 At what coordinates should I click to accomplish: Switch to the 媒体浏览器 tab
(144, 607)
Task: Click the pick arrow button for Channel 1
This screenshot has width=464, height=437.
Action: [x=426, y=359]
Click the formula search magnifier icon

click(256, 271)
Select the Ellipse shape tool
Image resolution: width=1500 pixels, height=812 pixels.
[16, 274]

---

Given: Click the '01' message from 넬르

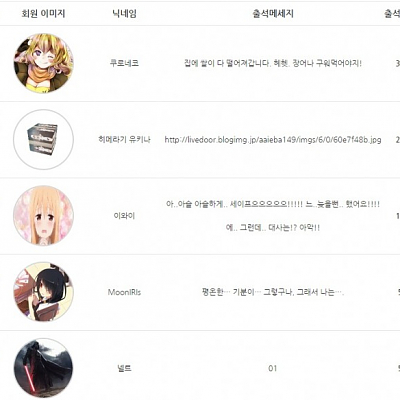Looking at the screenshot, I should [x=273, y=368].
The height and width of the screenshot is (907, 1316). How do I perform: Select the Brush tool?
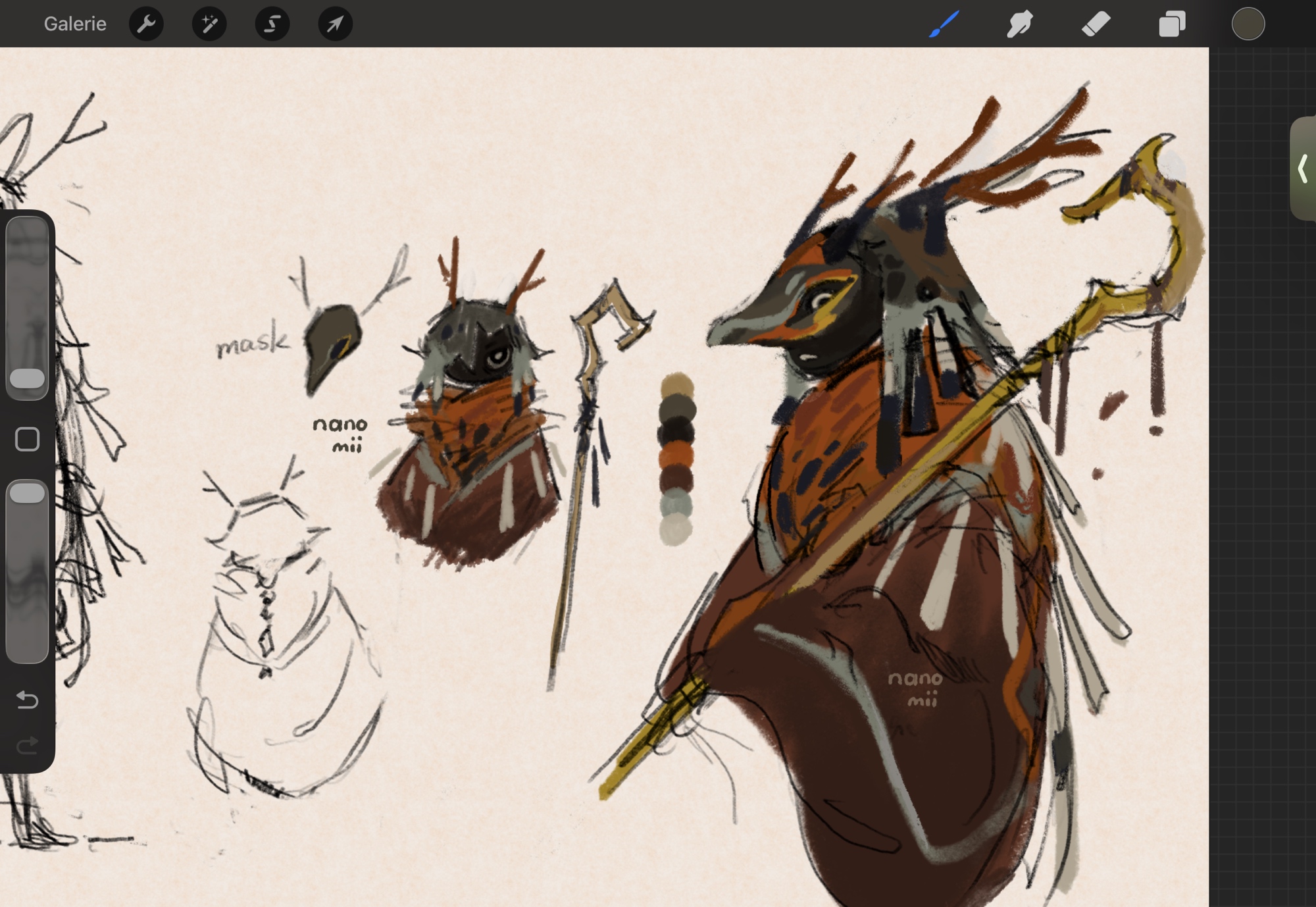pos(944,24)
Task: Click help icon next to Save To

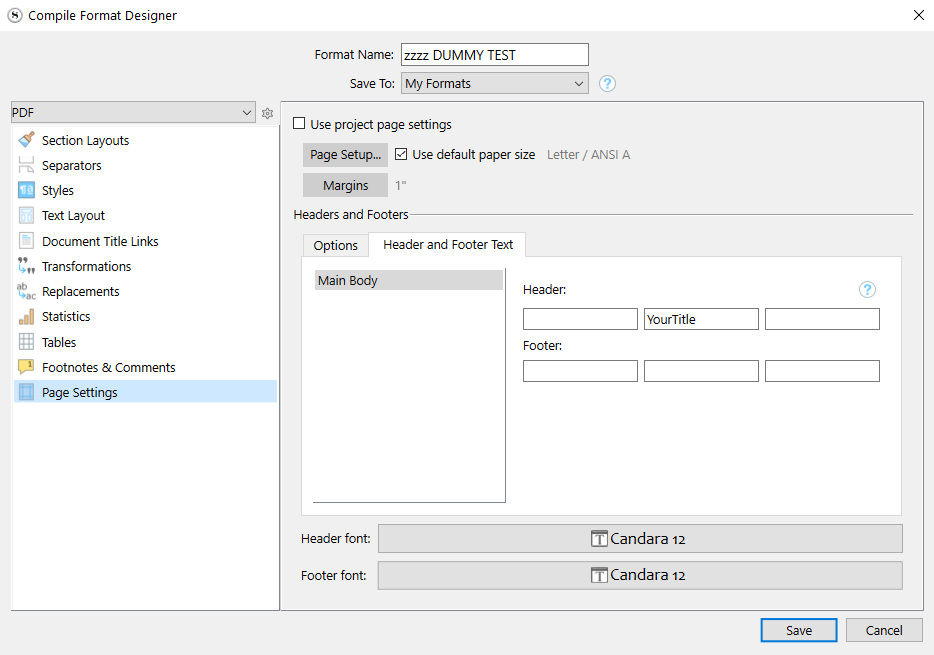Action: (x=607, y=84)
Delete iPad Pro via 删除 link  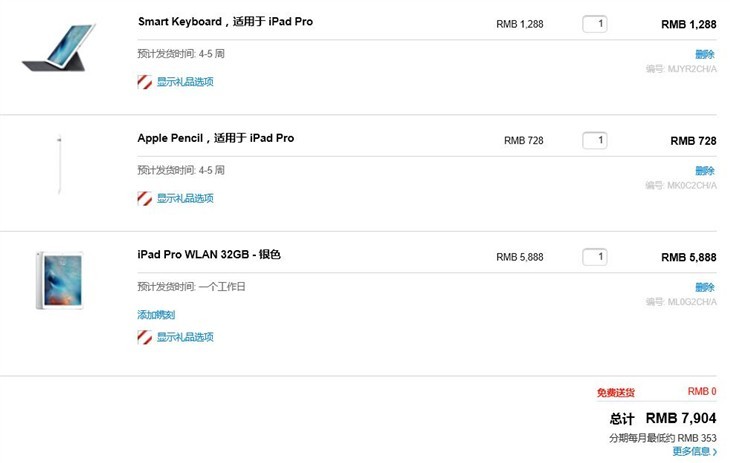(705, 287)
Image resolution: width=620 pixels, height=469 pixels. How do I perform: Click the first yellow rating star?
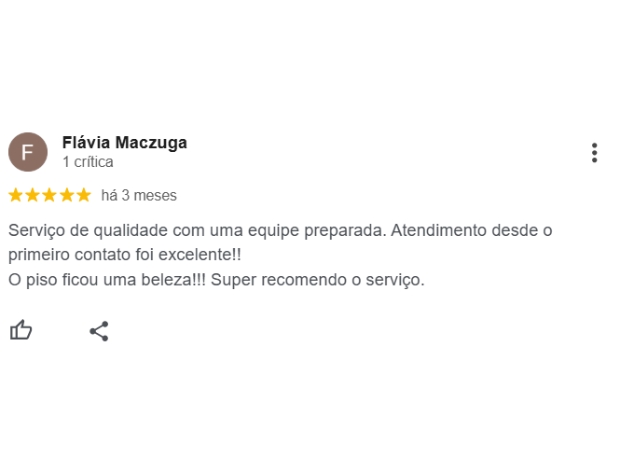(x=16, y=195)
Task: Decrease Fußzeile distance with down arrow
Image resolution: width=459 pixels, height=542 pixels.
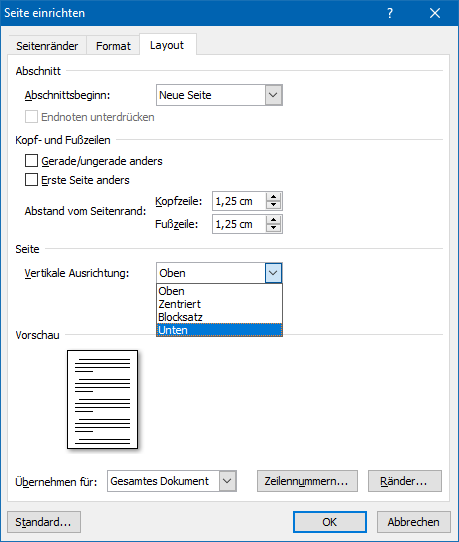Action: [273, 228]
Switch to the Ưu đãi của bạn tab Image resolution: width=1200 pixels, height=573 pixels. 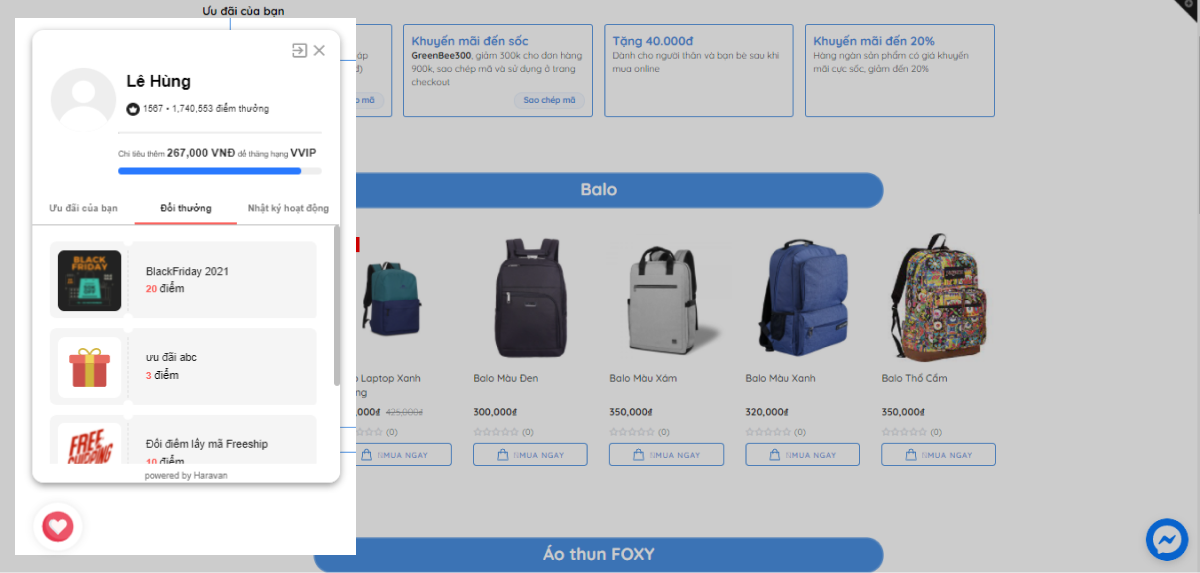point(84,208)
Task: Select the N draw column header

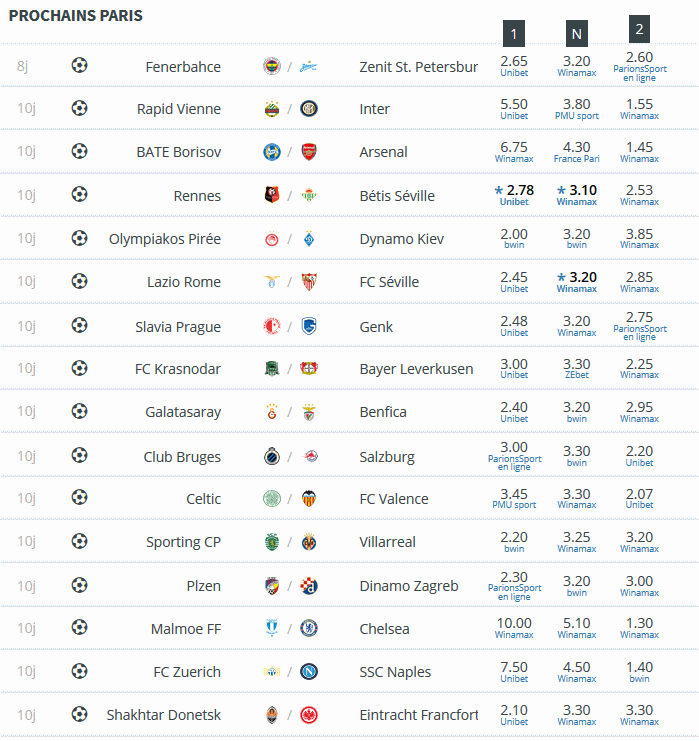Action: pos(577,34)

__Qué se pide__: Filtra los datos y quédate solo con las líneas en las que aparece la palabra "arrow".

__El resultado__:
Task: Click the pick arrow button for Channel 1
Task: Decrease Fußzeile distance with down arrow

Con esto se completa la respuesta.